You can: log in, read the tech support FAQ, or request your lost password. This dumb message (and those ads) will appear on every screen until you register! Get rid of this crap by registering your own SA Forums Account and joining roughly 150,000 Goons, for the one-time price of $9.95! We charge money because it costs us money per month for bills, and since we don't believe in showing ads to our users, we try to make the money back through forum registrations.
 
  • Post
  • Reply
Thermopyle
Jul 1, 2003

...the stupid are cocksure while the intelligent are full of doubt. —Bertrand Russell

I always like to see someone else banging their head against something I've also banged my head against.

Adbot
ADBOT LOVES YOU

Maluco Marinero
Jan 18, 2001

Damn that's a
fine elephant.
Yah, the import syntax has a bunch of gotchas especially when working with legacy code, and you get almost zero indication that you messed it up.

piratepilates
Mar 28, 2004

So I will learn to live with it. Because I can live with it. I can live with it.
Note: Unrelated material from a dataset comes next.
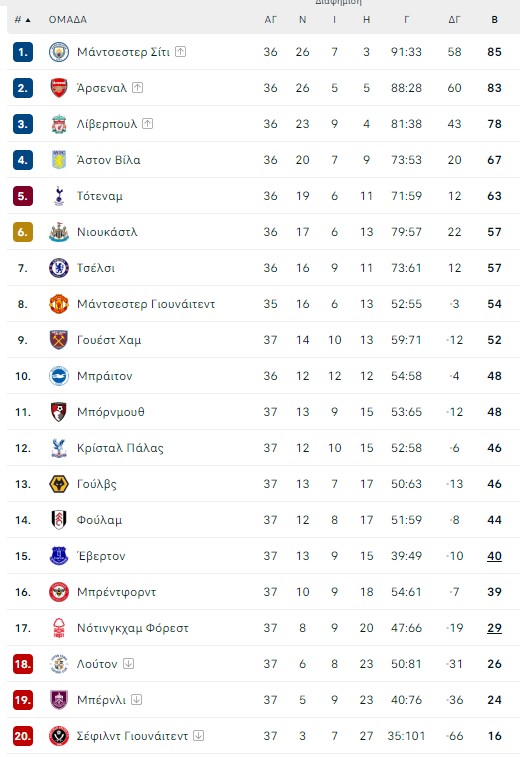
Task: Sort by the B points column header
Action: point(494,20)
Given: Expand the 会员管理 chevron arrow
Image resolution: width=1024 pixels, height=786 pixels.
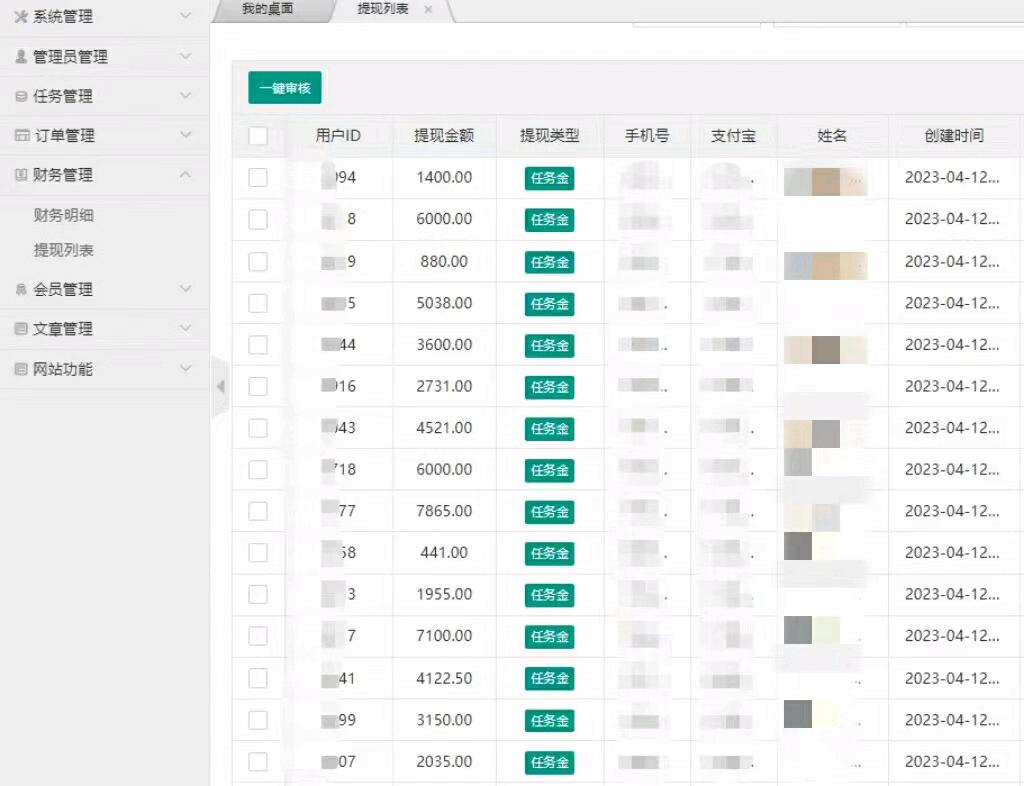Looking at the screenshot, I should click(185, 289).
I think typescript would catch it though wouldn't it?

Maluco Marinero
Jan 18, 2001

Damn that's a
fine elephant.
It would, but then you start mixing tooling and things can get real painful at that point. I must say these days I'm pretty disillusioned with JavaScript tooling, but hopefully stuff will look a lot better in a years time.

Plavski
Feb 1, 2006

I could be a revolutionary
We're building an entirely new product that's going to use office 365. We have a lot of in house asp.net skill so we're going to use asp.net 5 MVC on the backbend, but we're still in the decision phase on the front-end. Microsoft use knockout a lot in their own 365 apps (azure, planner etc.) so there's a lot of chatter about using that, but I'm really pushing for angular 2. I've already written a lot in it and see many similarities in approach and style to .net which I think will ease transition.

Anyone any thoughts on using angular 2 for enterprise?

Skandranon
Sep 6, 2008
fucking stupid, dont listen to me

Plavski posted:

We're building an entirely new product that's going to use office 365. We have a lot of in house asp.net skill so we're going to use asp.net 5 MVC on the backbend, but we're still in the decision phase on the front-end. Microsoft use knockout a lot in their own 365 apps (azure, planner etc.) so there's a lot of chatter about using that, but I'm really pushing for angular 2. I've already written a lot in it and see many similarities in approach and style to .net which I think will ease transition.

Anyone any thoughts on using angular 2 for enterprise?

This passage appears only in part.